Perhaps, America is, in his own description, a crippled, humiliated nation and the world is, in his own words, “under serious, serious threat in so many different ways.” Yet, if America and the world are now in such a dire condition, this is mainly because of his recklessness and even blindness. He is not the answer, but rather the cause, of those ills and threats.
Indeed, just two weeks in the White House, with a whirlwind of feckless orders, memorandums and statements, he has already caused a lot of trouble to the world, America and himself.
Trump entered office with the lowest approval ratings of any new president in history. Latest polls also show only 44% of Americans approve his performance so far, making him the least popular newly-inaugurated president.
Usually a newly elected — or inaugurated — president enjoys a high popularity. But in Trump’s case, he did not have a honeymoon period. Worse still, just after his election, people began talking about his impeachment. By the time he swore in, a campaign to prosecute him had already started. According to a poll released on February 2, 40% of American voters now wanted to see him impeached, rising from 35% a week before. That an American president faces such a likely prospect of impeachment in his early days in office is unprecedented.
He is so unpopular because he is greatly damaging America’s image, reputation and, potentially, its security and prosperity.
The US has become the world’s superpower not only because of its economic and military strength. It has enjoyed unmatched global reach, influence and dominance also thanks to its soft power and a global network of alliances and partnerships.
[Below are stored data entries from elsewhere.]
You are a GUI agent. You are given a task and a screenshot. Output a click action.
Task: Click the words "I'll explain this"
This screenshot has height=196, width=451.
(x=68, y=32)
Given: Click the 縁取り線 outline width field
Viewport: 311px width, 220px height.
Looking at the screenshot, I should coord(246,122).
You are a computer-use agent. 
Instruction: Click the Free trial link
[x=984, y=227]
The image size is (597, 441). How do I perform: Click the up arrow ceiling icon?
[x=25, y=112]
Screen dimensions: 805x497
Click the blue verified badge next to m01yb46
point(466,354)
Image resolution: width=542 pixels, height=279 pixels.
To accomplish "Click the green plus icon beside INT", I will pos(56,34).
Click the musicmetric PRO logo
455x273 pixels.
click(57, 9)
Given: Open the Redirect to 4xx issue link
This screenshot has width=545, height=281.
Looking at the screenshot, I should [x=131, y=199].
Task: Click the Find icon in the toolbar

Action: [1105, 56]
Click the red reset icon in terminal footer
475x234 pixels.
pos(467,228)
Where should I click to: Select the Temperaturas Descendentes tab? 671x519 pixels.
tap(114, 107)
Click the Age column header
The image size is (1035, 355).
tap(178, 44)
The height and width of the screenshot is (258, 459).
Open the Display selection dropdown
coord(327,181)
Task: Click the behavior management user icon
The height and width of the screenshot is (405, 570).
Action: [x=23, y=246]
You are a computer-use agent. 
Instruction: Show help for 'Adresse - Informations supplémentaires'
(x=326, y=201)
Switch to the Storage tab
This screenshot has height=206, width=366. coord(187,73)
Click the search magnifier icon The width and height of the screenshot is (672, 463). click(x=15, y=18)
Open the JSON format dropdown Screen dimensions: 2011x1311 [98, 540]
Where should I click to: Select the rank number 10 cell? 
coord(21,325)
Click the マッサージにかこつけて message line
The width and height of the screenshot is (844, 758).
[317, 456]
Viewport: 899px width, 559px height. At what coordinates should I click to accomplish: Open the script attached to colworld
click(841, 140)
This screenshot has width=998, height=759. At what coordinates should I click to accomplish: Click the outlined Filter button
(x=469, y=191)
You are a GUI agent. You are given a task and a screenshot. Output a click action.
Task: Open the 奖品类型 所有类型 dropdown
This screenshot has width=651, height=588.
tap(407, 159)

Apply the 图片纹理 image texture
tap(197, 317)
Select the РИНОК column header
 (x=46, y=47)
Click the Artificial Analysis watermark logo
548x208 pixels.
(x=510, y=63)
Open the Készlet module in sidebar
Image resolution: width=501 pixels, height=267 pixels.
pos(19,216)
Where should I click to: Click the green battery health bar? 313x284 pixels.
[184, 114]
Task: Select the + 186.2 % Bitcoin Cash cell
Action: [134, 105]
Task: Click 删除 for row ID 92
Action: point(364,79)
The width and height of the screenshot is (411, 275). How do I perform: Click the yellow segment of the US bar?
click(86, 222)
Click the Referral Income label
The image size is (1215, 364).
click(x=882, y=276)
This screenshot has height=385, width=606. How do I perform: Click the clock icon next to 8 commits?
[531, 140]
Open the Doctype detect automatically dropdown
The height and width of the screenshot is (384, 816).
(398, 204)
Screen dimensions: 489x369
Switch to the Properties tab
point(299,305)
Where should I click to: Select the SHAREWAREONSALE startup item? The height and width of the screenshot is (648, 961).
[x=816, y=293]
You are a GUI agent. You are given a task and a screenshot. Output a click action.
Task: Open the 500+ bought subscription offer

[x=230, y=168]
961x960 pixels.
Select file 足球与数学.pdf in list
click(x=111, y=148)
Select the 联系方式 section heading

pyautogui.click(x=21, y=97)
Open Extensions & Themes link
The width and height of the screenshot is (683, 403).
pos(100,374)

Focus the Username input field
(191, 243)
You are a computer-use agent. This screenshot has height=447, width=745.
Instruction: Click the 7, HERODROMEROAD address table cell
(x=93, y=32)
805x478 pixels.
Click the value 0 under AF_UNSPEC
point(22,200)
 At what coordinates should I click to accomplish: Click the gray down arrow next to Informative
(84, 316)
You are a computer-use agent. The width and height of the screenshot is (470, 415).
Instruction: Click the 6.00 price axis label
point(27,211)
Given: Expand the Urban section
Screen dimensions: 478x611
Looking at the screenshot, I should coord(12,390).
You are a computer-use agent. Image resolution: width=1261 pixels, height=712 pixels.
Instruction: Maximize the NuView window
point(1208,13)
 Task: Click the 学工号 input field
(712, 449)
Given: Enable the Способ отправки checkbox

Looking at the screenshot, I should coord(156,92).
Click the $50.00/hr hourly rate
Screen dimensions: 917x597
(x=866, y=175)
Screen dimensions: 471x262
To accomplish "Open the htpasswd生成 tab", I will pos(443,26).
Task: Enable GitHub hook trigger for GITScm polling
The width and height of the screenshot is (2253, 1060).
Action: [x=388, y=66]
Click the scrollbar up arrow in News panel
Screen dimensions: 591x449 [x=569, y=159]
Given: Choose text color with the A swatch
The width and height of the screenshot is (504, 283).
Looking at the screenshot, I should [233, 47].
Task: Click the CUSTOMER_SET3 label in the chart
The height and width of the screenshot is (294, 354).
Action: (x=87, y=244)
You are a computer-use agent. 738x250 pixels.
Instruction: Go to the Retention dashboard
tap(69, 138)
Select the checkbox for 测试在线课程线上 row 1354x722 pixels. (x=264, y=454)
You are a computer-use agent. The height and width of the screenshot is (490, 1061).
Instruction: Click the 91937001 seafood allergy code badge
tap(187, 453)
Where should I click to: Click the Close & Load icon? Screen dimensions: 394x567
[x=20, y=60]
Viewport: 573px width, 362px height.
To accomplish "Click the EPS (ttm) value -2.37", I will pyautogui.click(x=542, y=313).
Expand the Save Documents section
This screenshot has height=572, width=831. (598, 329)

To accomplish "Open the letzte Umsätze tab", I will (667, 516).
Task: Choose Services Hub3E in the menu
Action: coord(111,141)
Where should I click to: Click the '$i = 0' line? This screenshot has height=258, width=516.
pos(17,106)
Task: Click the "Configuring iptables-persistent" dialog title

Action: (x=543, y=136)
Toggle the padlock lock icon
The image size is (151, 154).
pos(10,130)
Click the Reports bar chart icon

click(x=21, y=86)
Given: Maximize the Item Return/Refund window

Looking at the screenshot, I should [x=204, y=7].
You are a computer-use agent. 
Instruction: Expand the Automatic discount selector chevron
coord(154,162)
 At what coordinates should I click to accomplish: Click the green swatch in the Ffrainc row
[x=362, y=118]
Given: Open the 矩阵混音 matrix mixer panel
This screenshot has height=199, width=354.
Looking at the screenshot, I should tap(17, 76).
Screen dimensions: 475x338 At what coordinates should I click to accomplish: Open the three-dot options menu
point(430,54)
The Trump administration is now undermining America’s core liberal and democratic values and its ties with key allies and partners.
He pledges to make his country “strong again,” “wealthy again,” “proud again,” “safe again,” and “great again,” by rigidly pursuing an “America first” policy. However, with such a nativist, nationalist, protectionist doctrine, he is — potentially — making the world’s hitherto richest and most powerful country weaker, less prosperous, less respected, less secure and less great. This is because, however powerful it is, America needs to work with other countries, especially its main partners and allies.
His raw realpolitik rhetoric and zero-sum approach to world politics is very dangerous because it will greatly damage the safety and prosperity of not only America but also of the world. That is why, except for a few countries, such as Russia, Egypt and Saudi Arabia, most of the countries in the world, including America’s long-standing and most important allies, such as Germany and Japan, are very concerned about Trump and his policies.
According to a latest poll, two-thirds of the people in the UK, one of America’s closest allies, believe Trump is a “threat to international stability.”
Indeed, judging by what he has done since his inauguration, both America and the world should be wary of him. If he does not radically shift his reckless rhetoric and policy, his presidency, his country and the rest of the world are likely to suffer.